Anita Riberas didn’t, in fact, die ‘on the breast of Garibaldi’, but rather more mundanely, and less like a lithograph. She died while the liberator and three of his followers, each holding a corner of her mattress, were moving her from a cart into a farmhouse. Still, we should celebrate that moment with the telescope and all it led to. Because this is the moment – the moment of passionate taste – that we are after. Few of us have telescopes and harbours available, and in the rewinding of memory we may discover that even the deepest and longest love relationships rarely start with full recognition, with ‘you must be mine’ pronounced in a foreign tongue. The moment itself may be disguised as something else: admiration, pity, office camaraderie, shared danger, a common sense of justice. Perhaps it is too alarming a moment to be looked in the face at the time; so perhaps the English language is right to avoid Gallic flamboyance. I once asked a man who had been long and happily married where he had met his wife. ‘At an office party,’ he replied. And what had been his first impression of her? ‘I thought she was very nice,’ he replied.

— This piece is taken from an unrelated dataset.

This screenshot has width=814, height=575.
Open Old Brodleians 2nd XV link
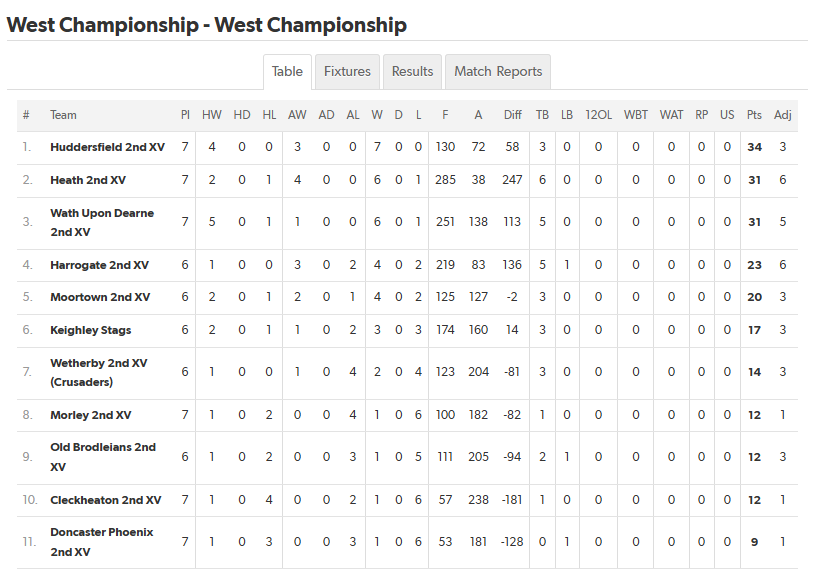(x=103, y=457)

So how do we know to trust that moment of passionate taste, however camouflaged? We don’t, even if we feel we must, that this is all we have to go on. A woman friend once told me, ‘If you took me into a crowded room and there was one man with “Nutter” tattooed on his forehead, I’d walk straight across to him.’ Another, twice-married friend confided, ‘I’ve thought of leaving my marriage, but I’m so bad at choosing that I wouldn’t have any confidence I’d do better next time, and that would be a depressing thing to learn.’ Who or what can help us in the moment that sets the wild echoes flying? What do we trust: the sight of a woman’s feet in walking boots, the novelty of a foreign accent, a loss of blood to the fingertips followed by exasperated self-criticism? I once went to visit a young married couple whose new house was astonishingly empty of furniture. ‘The problem,’ the wife explained, ‘is that he’s got no taste at all and I’ve only got bad taste.’ I suppose that to accuse yourself of bad taste implies the latent presence of some sort of good taste. But in our love choices, few of us know whether or not we are going to end up in that house without furniture.